One honest caveat before the plan: exact dates move every year and differ by firm, and anyone quoting you a precise deadline for a specific bank is guessing. Treat the timeline below as the shape of the cycle, and check each firm's own page for its real dates. The shape is what matters, because it is the part that does not change.
The 2027 cycle, month by month
Now, over the summer
Decide roughly which sectors you care about, get your CV into a state you would send today, and start a list of firms. This is the only unhurried month you get, and it is the one people waste.
Late summer into early autumn
The first spring week applications open. They open earlier than most first years expect, and the earliest openers are usually the most competitive ones. Have your CV finished before this, not during it.
Autumn
The bulk of the window. Most big firm applications are open, and many assess on a rolling basis, so a good application now beats a perfect one in December. Online tests usually sit at this stage, before a human reads anything.
Late autumn into December
Deadlines start closing. If you have not applied by now you are choosing from what is left. This is also when the first rejections land, which is the moment most people stop.
January into February
Outcomes for most of the big schemes. It is also the point where cold emailing smaller firms becomes the sensible move: you have months of runway before Easter and the summer, and no competition for the same slot.
Spring 2027
The weeks themselves. Anyone who arranged something directly with a smaller firm is doing the same thing, usually with more responsibility and a named person who remembers them.

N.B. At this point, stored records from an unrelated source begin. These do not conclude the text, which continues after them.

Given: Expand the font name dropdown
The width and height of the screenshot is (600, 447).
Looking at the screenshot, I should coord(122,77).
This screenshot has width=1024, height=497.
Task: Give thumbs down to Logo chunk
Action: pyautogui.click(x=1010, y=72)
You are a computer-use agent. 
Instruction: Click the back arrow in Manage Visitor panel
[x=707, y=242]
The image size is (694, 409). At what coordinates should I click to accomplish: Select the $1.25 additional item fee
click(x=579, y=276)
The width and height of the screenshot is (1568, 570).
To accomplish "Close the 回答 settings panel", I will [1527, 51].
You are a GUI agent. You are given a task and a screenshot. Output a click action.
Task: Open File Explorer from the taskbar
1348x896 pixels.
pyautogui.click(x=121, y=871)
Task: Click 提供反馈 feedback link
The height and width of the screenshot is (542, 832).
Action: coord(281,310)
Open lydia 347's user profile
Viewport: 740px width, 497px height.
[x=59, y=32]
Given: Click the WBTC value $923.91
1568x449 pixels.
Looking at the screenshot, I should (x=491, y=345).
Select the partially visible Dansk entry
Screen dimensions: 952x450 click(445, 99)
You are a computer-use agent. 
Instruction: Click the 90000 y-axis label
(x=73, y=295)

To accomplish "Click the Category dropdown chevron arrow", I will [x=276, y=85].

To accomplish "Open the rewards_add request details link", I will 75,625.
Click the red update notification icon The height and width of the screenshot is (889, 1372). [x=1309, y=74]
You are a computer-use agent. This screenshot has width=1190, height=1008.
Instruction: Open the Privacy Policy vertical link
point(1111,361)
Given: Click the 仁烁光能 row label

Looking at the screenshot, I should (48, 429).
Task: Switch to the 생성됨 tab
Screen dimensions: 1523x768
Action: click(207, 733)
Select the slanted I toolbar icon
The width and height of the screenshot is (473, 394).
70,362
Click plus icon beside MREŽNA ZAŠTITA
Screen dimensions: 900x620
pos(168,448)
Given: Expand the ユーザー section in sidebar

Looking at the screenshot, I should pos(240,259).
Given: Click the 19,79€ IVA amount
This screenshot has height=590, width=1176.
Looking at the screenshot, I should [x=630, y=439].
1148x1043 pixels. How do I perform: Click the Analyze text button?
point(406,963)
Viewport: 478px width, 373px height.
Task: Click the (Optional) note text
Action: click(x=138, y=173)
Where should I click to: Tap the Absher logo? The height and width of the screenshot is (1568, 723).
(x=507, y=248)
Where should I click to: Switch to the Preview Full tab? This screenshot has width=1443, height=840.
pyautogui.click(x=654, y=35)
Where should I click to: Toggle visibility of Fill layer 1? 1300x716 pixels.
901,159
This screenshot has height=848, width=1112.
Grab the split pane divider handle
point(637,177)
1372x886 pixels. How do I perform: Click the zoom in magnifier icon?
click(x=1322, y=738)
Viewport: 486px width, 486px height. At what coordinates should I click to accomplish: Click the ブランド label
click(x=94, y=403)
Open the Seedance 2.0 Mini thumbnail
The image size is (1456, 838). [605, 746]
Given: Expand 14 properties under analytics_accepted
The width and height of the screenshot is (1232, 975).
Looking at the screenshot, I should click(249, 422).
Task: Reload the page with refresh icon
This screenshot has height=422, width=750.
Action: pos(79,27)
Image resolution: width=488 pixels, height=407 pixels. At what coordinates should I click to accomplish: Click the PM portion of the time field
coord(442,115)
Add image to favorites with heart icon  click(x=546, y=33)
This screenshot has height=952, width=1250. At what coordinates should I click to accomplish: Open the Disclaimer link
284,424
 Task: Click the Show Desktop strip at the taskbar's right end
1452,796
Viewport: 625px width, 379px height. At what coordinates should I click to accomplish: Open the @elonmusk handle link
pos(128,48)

Rolling deadlines are the thing to understand
Most large firms assess spring week applications as they arrive rather than all at once at the end. By the closing date a good share of the places are already gone. The practical consequence is uncomfortable but simple: an application you send in October, slightly rough, will usually beat the polished one you send in December. Waiting until you feel ready is the single most expensive habit in this cycle.
Why the numbers are what they are
A spring week exists so a large firm can meet a lot of first years at once. A few hundred places against tens of thousands of applicants, filtered by an online test before a person sees your name. Nothing you write changes that arithmetic. It is worth applying, and it is not worth organising your year around.
The route nobody competes for
A boutique advisory, a regional law firm or a growing agency has no spring week, no portal and no test. They also have no queue. They will often let a keen first year spend a few days seeing how the work is done, because it costs them almost nothing and might turn into a summer hire. You end up with the same thing on your CV: real, named experience at a real firm, usually with more to talk about afterwards than the students who sat in a room of three hundred.
This is worth starting in parallel with your applications rather than after the rejections, because it runs on a different clock. There is no deadline to miss. How to cold email for a spring week covers what to say and when to send it.
What to do this week
Get the CV to a state you would send today, even if it is not perfect. Pick two or three sectors rather than all of them. Write down twenty smaller firms near you that you would actually want to spend a week with. Then apply to the big schemes as they open, and start writing to the small ones now, because nobody else is.